Schaatsen in Oranjewoud
Ik woonde samen met mijn ouders en twee broers iets van twee jaar aan het einde van de doodlopende Prinses Marijkelaan in Oranjewoud, naast Heerenveen, aan de overkant van de snelweg richting Leeuwarden. We woonden in een statige villa met een riante achtertuin. Mijn vader had zijn studeerkamer in de achterkamer, die een prachtige open haard had en uitzicht op de achtertuin. Ik keek altijd met groot respect naar zijn eikenhouten bureau, waarop hij zijn preken schreef. Hij was veel ordelijker dan ik, maar ik was dan ook een hippie-achtige dichter in wording. Mijn geliefde, bruine poedel Pedro was toen al bij ons en die krabbelde vaak 's ochtends vroeg aan mijn slaapkamerdeur, waarna zij bij mij in bed sliep. Ik herinner me nog de leren honderiem, die sierlijk gevlecht was. Vaak lag hij op mijn bed, terwijl ik aan mijn schriftelijke tekenopleiding werkte. Ik had duidelijk talent en ik wilde graag kunstschilder worden, maar het ontbrak mij aan doorzettingsvermogen, power en gelukselementen. Bovendien leerde ik de taalkunst kennen en dat lag me net iets meer.

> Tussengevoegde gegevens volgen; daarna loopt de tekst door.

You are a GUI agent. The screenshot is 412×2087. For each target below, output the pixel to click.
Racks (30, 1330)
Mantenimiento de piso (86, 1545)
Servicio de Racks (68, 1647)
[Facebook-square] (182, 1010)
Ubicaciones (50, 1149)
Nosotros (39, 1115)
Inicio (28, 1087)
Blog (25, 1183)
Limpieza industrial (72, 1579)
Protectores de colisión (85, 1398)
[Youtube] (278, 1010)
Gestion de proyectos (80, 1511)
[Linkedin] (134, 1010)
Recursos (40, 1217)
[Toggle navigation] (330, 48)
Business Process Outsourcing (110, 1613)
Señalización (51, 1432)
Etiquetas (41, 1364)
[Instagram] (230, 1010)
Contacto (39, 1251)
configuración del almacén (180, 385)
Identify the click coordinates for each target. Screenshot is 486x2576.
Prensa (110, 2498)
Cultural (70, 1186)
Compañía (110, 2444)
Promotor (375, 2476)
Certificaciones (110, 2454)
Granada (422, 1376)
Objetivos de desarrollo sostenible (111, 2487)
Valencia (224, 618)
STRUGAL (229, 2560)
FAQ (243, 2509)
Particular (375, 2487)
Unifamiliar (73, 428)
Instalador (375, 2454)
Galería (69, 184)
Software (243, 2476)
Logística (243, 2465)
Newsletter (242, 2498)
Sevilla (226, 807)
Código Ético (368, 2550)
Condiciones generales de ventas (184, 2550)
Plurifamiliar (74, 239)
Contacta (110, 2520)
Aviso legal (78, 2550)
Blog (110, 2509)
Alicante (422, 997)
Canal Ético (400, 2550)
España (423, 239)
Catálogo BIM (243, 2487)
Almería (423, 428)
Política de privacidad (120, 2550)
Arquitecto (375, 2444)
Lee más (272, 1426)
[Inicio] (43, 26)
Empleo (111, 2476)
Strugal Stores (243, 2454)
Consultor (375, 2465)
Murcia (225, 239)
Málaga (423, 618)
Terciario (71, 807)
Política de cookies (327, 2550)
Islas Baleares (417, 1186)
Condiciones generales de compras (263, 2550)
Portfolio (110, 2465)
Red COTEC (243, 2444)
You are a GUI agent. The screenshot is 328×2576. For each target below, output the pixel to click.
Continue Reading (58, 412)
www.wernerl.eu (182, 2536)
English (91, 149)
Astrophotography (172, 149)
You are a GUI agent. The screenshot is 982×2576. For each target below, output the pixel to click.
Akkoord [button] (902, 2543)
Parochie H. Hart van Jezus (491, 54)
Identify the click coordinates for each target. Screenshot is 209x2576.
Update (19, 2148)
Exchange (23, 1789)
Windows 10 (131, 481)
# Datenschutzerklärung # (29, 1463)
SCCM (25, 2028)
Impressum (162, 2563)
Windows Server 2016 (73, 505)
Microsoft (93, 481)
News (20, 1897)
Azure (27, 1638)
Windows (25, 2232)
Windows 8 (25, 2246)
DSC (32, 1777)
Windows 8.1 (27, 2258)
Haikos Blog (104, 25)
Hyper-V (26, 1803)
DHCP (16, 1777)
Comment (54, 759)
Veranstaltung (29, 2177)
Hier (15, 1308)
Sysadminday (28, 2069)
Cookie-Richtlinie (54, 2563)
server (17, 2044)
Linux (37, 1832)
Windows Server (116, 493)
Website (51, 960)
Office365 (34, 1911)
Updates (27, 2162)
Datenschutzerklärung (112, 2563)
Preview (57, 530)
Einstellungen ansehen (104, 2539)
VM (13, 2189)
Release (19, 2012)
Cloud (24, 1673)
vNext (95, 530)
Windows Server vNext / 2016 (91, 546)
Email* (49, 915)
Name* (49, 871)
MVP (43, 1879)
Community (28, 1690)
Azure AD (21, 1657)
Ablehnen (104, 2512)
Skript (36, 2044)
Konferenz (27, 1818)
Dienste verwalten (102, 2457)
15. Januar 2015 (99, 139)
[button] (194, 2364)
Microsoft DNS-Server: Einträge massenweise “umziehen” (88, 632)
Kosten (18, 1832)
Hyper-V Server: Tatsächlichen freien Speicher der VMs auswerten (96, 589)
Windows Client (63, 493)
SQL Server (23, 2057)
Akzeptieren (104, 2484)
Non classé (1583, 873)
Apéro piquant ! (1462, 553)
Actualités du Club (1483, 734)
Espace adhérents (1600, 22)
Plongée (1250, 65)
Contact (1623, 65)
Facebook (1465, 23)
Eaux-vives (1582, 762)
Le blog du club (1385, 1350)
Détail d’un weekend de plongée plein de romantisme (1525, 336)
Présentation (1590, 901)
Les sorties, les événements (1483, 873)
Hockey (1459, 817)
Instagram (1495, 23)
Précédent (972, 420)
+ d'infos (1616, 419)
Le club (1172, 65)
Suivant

Ik las honderden stripboekjes in zwart-wit, oorlogsboekjes, westernboekjes en softpornoboekjes, zoals Jolanda. Dat werd later aangevuld met Chick, Candy, Seventeen, Tuk en de Playboy in de oude vorm. Ik wist waar mijn oudste broer Addy zijn voorraad verstopte. Ik speelde met zijn stiletto, kijkend of die mijn hand zou raken. Hij had een zwaar knetterende motor. Bij zijn inhuldiging als agent viel hij flauw. Hij was nog niet eens achttien. Autodrop, ze zouden het moeten verbieden! Addy had een vriendin met Amerikaanse megaborsten en koeieogen, wat ik wel grappig vond. Op de koeienmarkt in Gouda schreeuwde een boer eens: 'Beste uiers!', toen hij een koe keurde. Het was vooral de erotische manier waarop, die me bij is gebleven. Het buurmeisje Alina noemde ik Alinea en we deden daar aan straathockey of we voetbalden op een veldje verderop.
Ik heb er ook aan kattekwaad gedaan, zoals met strijkers postbussen opblazen, post jatten en bij anderen in de tuin slingeren, deurtje bellen en in de pronktuinen bijzondere bloemen knakken. Gewoon voor de spannende adrenalinekick. Verderop in Oranjewoud staan de grotere huizen, die meestal door de adel worden bewoond. In de zomer visten we daar of deden we aan polsstok springen en 's winters schaatsten we daar. Vaak jogde ik in mijn eentje door de bossen en vergaapte ik mij aan de helende schoonheid van de natuur. Op een dag gingen we als compleet gezin schaatsen op van die brede wateren, terwijl de zon het schouwspel extra mooi maakte. Mijn moeder filmde dat en de beelden zijn er nog steeds. Ondanks mijn zwakke enkels wist ik op mijn lage Noren toch behoorlijk vooruit te komen. We zagen in het ijs een bevroren, kromgetrokken snoek. Heel bizar. Het landschap was net een oud-Hollands schilderij, uitzonderlijk feeëriek en intrinsiek wazig. Ik voelde me in een meesterwerk van een oude meester schaatsen en ik zal die geluksmomenten altijd blijven koesteren.